PROBLEM 1 —
According to the passage on Medicare home health care, in what year did Congress repeal the 100 visit cap and the prior hospital or SNF requirement for Medicare home health coverage?
PROBLEM 2 —
Extend the passage on Medicare home health care past its final sentence.

While it may be impossible to prove how many people over the past decades have been denied access to the Medicare home health care for which they qualify under the law, it is not difficult to identify who those people are: Individuals with longer-term and chronic conditions who require skilled services to be able to maintain their conditions or slow decline. Most often, they also require and qualify for home health aides to help them get into and out of bed, change positions in bed, go to the bathroom, dress, eat, transfer, obtain catheter and colostomy care, and take certain medications. Such services enable many individuals to live independently in their own homes. While Medicare law covers this care, payment rules often preclude access in practice, because patients with longer-term and chronic conditions provide agencies with minimal profit margins, at best. The proposed rule will worsen this situation and lead to an even greater number of beneficiaries losing access to home care for which they qualify under the law.

Payment Models Determine What Care is Provided

Former and current Medicare home health payment systems, (Interim Perspective Payment System, IPS; 1997-1999 and Prospective Payment System, PPS; 2000-present), did not change the type of services patients need, but did change the type of services agencies were willing to provide. Responding, in part, to problems homebound patients faced in accessing therapy, IPS and PPS provided financial incentives to deliver more therapy services. While the past 20 years show agencies delivered more therapy services, the delivery of skilled nursing services and home health aide services plummeted. As reported in the 2018 MedPAC report, since 1997, the average number of visits per 60-day episode of home health care have changed as follows: Skilled nursing from 14.1 to 9.4 (down 33%); home health aides from 13.4 to 1.8 (down 87%); therapy from 3.8 to 7.5 (up 49%).[6]

Payment policies drive what care home health agencies are willing to provide, and to which patients. Through the IPS and PPS payment policies, Medicare changed provider behavior and effectively turned the Medicare home health coverage into a short-term, acute care benefit, despite the law and Congressional intent to allow coverage so long as coverage criteria are met. The proposed PDGM rule continues this march toward making Medicare a short-term home health benefit, contrary to the law.

Significantly, in 1980 Congress repealed a 100 visit cap and prior hospital or SNF requirement for Medicare home health coverage. When Congress developed the IPS and the PPS in the 1997 Balanced Budget Act (BBA), it affirmed this Congressional intent, arranging for payment of longer term home care, thus making it clear that Medicare home health coverage is not intended to be just a short term benefit. Medicare law does not cap reasonable and necessary home care, except for a weekly limit of up to 28-35 hours a week of skilled nursing and home health aide, combined. The law has no duration of time limitation.

SOURCE MATERIAL —
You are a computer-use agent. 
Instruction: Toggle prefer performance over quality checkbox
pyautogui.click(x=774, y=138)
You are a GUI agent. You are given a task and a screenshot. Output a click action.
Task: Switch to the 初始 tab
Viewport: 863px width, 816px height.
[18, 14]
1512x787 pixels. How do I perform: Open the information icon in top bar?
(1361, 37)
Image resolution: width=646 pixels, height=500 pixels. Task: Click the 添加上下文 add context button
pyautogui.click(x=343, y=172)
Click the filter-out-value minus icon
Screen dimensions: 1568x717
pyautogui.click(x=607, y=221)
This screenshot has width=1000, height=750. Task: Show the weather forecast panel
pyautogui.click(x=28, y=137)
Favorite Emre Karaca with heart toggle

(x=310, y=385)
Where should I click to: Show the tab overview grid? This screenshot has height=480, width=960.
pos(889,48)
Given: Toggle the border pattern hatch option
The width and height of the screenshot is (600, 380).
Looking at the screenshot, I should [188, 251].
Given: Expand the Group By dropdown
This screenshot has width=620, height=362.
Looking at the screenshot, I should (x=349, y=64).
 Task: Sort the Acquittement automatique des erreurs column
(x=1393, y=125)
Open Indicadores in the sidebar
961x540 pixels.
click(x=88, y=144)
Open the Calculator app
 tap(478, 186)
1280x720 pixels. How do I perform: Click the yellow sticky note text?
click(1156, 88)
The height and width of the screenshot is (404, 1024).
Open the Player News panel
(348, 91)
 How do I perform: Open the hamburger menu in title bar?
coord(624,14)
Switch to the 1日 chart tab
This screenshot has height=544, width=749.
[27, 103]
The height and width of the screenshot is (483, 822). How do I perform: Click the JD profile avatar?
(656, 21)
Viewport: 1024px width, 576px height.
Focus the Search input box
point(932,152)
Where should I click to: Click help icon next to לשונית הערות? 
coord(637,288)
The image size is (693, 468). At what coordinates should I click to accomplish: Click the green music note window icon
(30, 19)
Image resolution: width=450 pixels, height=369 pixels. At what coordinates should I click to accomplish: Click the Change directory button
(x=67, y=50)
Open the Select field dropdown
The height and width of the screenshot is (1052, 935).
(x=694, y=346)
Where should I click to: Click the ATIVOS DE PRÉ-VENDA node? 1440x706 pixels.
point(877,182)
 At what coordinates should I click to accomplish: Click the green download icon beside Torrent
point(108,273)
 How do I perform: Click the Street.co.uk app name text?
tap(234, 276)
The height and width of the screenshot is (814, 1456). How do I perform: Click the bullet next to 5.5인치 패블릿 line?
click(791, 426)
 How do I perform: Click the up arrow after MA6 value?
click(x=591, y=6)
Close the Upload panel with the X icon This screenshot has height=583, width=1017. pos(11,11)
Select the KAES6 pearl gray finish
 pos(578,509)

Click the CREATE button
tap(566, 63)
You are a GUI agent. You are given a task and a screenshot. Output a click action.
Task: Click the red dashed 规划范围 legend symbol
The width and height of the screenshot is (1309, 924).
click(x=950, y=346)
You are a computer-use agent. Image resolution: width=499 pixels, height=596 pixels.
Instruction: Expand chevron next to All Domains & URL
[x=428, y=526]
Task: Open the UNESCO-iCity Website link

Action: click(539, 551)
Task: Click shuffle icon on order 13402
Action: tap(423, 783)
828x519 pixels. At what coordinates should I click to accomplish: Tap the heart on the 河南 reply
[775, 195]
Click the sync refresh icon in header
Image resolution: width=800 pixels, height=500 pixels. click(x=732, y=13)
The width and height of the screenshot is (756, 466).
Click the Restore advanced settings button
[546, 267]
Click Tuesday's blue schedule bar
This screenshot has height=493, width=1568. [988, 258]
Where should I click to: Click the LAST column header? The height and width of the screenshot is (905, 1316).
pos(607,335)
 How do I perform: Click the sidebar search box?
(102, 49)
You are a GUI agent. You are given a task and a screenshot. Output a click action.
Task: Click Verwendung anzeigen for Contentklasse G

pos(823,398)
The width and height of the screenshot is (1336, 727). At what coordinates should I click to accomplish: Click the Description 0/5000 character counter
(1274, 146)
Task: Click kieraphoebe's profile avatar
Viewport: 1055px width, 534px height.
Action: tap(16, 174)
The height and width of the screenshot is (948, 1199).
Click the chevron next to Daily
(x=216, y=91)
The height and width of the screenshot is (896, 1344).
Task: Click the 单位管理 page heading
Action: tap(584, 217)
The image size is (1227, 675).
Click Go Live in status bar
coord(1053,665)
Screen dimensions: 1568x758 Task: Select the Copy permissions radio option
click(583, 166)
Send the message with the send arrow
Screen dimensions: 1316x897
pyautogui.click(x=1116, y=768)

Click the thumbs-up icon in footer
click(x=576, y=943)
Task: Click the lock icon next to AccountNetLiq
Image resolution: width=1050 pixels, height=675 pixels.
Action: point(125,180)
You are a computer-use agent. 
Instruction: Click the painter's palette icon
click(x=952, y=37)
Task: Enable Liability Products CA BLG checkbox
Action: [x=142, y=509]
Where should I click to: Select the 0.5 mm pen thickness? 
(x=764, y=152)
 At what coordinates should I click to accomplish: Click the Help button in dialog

TASK RESULT 1 —
1980

TASK RESULT 2 —
For decades, the Center assisted beneficiaries to remain in their homes with necessary, Medicare-covered care. These included individuals like our client Mrs. B., who had multiple sclerosis, lived alone, and needed some skilled nursing and therapy and home health aides. Today, payment policies have made it almost impossible for people like Mrs. B to obtain the care they need to stay home. In particular, the aides that helped her with key personal care is now rarely available through Medicare. Repeatedly, patients are told they can only receive an aide 1-3 times per week and usually only for bathing. Increasingly, patients are also told, however, that they can receive the personal care they need from a parallel, often affiliated, proprietary entity.  This situation puts patients who stay at home nonetheless in jeopardy, and forces others into institutions. The lack of access to home health aides is driven by the current payment system that does not increase the episodic payment for providing aides. The proposed payment rule will continue and exacerbate this foolish model, which jeopardizes vulnerable patients and leads to the need for more expensive care.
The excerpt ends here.